======== TEXTAUSZUG ========

Gastbeitrag von André Niemann, Leiter des Instituts für Wasserbau und Wasserwirtschaft an der Universität Duisburg-Essen im Rahmen der Artikelserie „Wasser sparen„.

André Niemann

Unser Wasser ist unfassbar günstig – Ist das eigentlich jedem so bewusst?

Wir haben in Deutschland immer und überall sauberes Wasser. Fließend. In einer Qualität und Versorgungssicherheit welche weltweit zu den besten gehört. Und nach dem Gebrauch wird es ebenfalls immer und überall gesammelt und schlussendlich in der Kläranlage gereinigt. Wir sind hochzufrieden mit dieser Leistung der jeweiligen Wasserver- und Abwasserentsorger und auch im erheblichen Umfang daran gewöhnt. Alles! Immer! Überall! Aber was kostet das den eigentlich? Ganz einfach: Frisches Wasser für 24 ct. am Tag. Immer ein sauberes Gewissen nach der Toilette oder bei was auch immer: 31 ct. am Tag (http://de.dwa.de/tl_files/_media/content/PDFs/Abteilung_AuG/WEB-Branchenbild-dt-wasserwirtschaft-2011.pdf). Hätten Sie es gedacht? Dafür kann man es sicher nicht selber machen. Wasser in dieser Qualität ist unfassbar günstig. Und wenn man dann noch berücksichtigt, dass sich z.B. unsere Wasserversorger freiwillig über einen Leistungsvergleich mit Ihren Kennzahlen vergleichen, dann zeigt allein dies schon das Streben nach Effizienz bei der Wasserversorgung, egal ob zu Themen wie Wasserpreis, Energieverbrauch oder anderen Aspekten.

Und jetzt? Wasser sparen?

Die EU möchte also Wasser sparen fördern. Hhmm…Mal kurz nachgedacht: Die oben schon geschilderte Qualität der Wasserversorgung ist ja ein Resultat einer langen Reihe von Verfahrensschritten. Es beginnt mit der Sicherung der Rohwasserressourcen und einer ausgeglichenen Mengenwirtschaft, Fassung, Aufbereitung in mehreren Stufen, Verteilung (bitte ohne Verluste), aber auch bitte immer mit dem richtigen Leitungsdruck. Am Ende kommt das Wasser zu uns nach Hause oder in den Betrieb. Überall und immer.

Wir haben keinen Wassermangel in Deutschland. Da sind wir ein Stück weit gesegnet. Warum also Wasser sparen? Eigentlich haben wir schon lange einen sehr bewussten Umgang mit Wasser. Der Sparspüler im Badezimmer ist schon lange nichts Besonderes für uns. Er ist es aber leider immer noch für einige Länder in Südeuropa und in Regionen mit erheblichen Aufwendungen einer (heute oftmals nicht nachhaltigen) Wasserversorgung. Achten Sie doch im Urlaub mal darauf. Sie werden überrascht sein. Und aus den USA möchte ich gar nicht erst berichten.

======== BEREITGESTELLTES MATERIAL ========

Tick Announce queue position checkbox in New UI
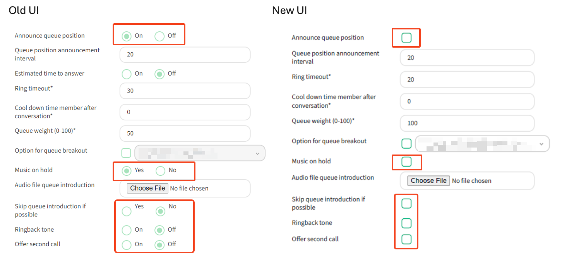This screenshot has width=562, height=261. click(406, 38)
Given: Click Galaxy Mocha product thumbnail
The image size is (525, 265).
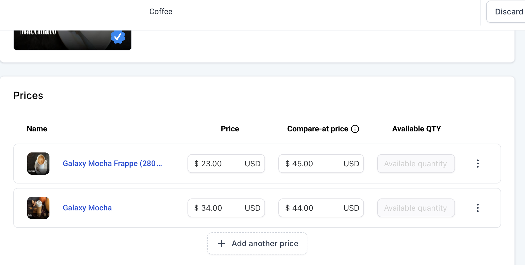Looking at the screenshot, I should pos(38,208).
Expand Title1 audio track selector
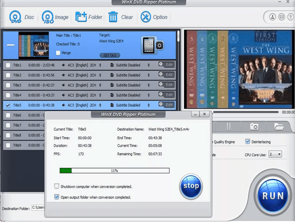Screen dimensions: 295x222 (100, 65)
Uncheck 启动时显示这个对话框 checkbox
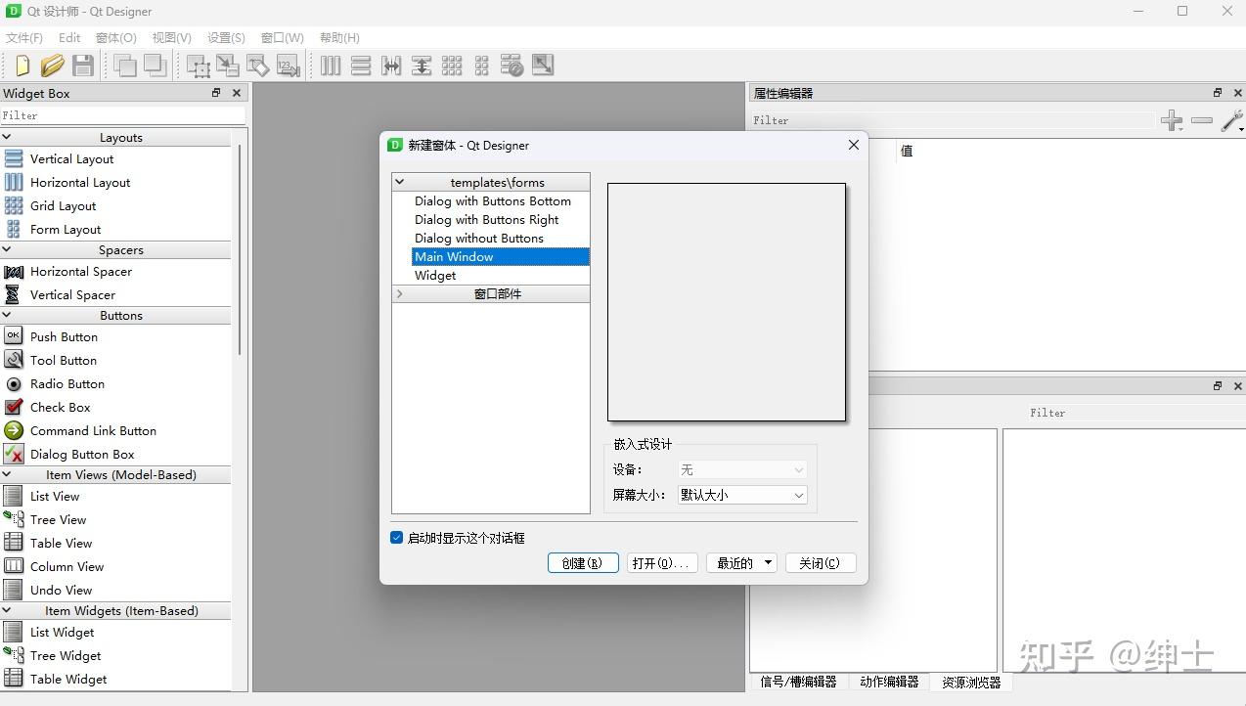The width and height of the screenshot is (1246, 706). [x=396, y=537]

========
======== BEREITGESTELLTES MATERIAL ========

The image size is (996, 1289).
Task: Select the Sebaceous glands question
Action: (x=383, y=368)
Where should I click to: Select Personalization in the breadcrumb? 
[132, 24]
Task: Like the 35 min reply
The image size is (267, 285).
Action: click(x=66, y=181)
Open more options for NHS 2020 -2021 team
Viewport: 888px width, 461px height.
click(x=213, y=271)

========
======== BEREITGESTELLTES MATERIAL ========

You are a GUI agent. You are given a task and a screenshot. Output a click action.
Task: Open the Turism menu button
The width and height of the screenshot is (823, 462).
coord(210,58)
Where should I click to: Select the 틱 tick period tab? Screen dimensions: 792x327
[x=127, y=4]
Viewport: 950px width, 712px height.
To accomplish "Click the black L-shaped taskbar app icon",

========

[ARBEITSAUFTRÄGE]
**a.** Entnimm dem Auszug über die Wasserversorgung wortgetreu die Stelle, die bei „Wir haben keinen“ beginnt und bei „nicht erst berichten.“ endet.
**b.** Schreib den Text über das Wassersparen in Deutschland im Anschluss an seinen letzten Satz weiter.
Für die Bearbeitung wird das Material nicht gebraucht.

[LÖSUNGEN]
**a.**
Wir haben keinen Wassermangel in Deutschland. Da sind wir ein Stück weit gesegnet. Warum also Wasser sparen? Eigentlich haben wir schon lange einen sehr bewussten Umgang mit Wasser. Der Sparspüler im Badezimmer ist schon lange nichts Besonderes für uns. Er ist es aber leider immer noch für einige Länder in Südeuropa und in Regionen mit erheblichen Aufwendungen einer (heute oftmals nicht nachhaltigen) Wasserversorgung. Achten Sie doch im Urlaub mal darauf. Sie werden überrascht sein. Und aus den USA möchte ich gar nicht erst berichten.

**b.**
Diese Versorgungssicherheit gewährleisten wir über eine umfassende Infrastruktur, mit Brunnen, Talsperren, einem umfangreichen Leitungsnetz mit Speichern und weiteren Einrichtungen. Alle diese Komponenten werden dauerhaft vorgehalten. Egal wie viel Wasser wir verbrauchen. Der Fixkostenanteil im Betrieb der Anlagen beträgt zwischen 70-85%. Wasser sparen ändert hier in Deutschland also wenig.

Insofern kommt für uns die eigentliche Herausforderung aus der Demografie. Wir werden weniger. Unsere Städte schrumpfen. Und das bedeutet, dass die spezifischen Aufwendungen steigen. Auch der Energieverbrauch bleibt nahezu unverändert, womit sich auch die Ökobilanz nur bedingt verbessern lässt. Bei dieser Ausgangslage macht weiteres Wassersparen also nicht wirklich Sinn und der Ansatz nur noch wassersparende Wasserhähne und Duschköpfe zuzulassen läuft in unserer Region ins Leere, zumal wassersparende Armaturen, Toilettenspülungen und Haushaltsgeräte in Deutschland schon lange zum Alltag gehören.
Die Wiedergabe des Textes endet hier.